With the first flush of panic over she began to take control of her circumstances, reminding herself sharply that this was the third time she'd been here, and she should be able to grasp the trick of it by now. She willed her pace to slow, and found that indeed she was slowing, giving her more time to study the town as she came to its fringes. Her instinct, seeing it for the first time, had been that it was somehow fake. That instinct was now confirmed. The boards of the houses were not weather-beaten, nor even painted. There were no curtains at the windows; no key-holes in the doors. And beyond those doors and windows? She told her floating system to veer towards one of the houses, and peered through the window. The roof of the house had been improperly finished; sunlight darted between the cracks and illuminated the interior. It was empty. There was no furniture, nor any other sign of human habitation. There was not even any division of the interior into rooms. The building was a complete sham. And if this one, then the next too presumably. She moved along the row to confirm the suspicion. It was also completely deserted.

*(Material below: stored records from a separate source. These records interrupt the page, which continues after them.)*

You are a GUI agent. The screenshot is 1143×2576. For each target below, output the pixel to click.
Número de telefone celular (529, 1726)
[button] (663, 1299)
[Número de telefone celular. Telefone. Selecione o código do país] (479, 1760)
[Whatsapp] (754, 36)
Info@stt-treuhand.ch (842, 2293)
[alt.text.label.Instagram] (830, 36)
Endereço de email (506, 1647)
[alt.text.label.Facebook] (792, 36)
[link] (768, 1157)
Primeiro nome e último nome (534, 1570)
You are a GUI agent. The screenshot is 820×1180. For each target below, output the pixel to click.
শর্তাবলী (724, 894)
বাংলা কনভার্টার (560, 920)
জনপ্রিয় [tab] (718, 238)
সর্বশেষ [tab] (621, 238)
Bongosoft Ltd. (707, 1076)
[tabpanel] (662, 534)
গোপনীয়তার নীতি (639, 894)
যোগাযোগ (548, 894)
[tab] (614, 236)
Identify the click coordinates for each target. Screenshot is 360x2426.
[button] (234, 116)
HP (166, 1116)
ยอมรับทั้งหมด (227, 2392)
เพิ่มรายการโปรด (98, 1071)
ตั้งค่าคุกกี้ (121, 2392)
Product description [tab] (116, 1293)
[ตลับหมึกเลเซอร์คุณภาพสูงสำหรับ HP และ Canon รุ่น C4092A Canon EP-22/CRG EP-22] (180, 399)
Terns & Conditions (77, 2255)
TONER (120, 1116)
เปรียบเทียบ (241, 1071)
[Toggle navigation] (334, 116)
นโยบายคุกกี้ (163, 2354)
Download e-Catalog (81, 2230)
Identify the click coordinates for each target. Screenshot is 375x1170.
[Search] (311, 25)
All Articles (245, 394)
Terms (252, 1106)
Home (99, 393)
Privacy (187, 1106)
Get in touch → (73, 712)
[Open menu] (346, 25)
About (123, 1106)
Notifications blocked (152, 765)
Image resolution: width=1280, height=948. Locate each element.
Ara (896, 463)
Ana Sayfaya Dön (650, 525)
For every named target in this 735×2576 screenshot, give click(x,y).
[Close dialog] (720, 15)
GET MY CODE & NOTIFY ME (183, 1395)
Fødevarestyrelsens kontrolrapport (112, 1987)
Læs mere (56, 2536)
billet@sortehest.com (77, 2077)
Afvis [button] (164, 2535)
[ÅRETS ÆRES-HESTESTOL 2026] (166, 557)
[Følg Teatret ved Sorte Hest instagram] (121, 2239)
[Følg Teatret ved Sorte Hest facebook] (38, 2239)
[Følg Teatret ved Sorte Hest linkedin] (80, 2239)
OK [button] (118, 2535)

As she drew away from the second window she felt the pull she'd experienced back in the other world: Kissoon was trying to bring her to him. She hoped now that Raul made no attempt to wake her, if indeed her body was still present in the world she'd left. Though she had a fear of this place, and a profound suspicion of the man who'd called her here, her curiosity laid stronger claim upon her. The mysteries of Palomo Grove had been bizarre enough, but nothing in Fletcher's hurried transfer of information about the Jaff, the Art and Quiddity went far towards explaining this place. The answers lay with Kissoon, she'd not the slightest doubt of that. If she could dig between the lines of his conversation, oblique as it was, she might have a hope of understanding. And with her newfound confidence in this condition she felt easier at the thought of returning to the hut. If he threatened her, or got a hard-on, she'd simply leave. It was within her power. Anything was within her power, if she wanted it badly enough. If she could look at the sun and not be blinded, she could certainly deal with Kissoon's fumbling claims on her body.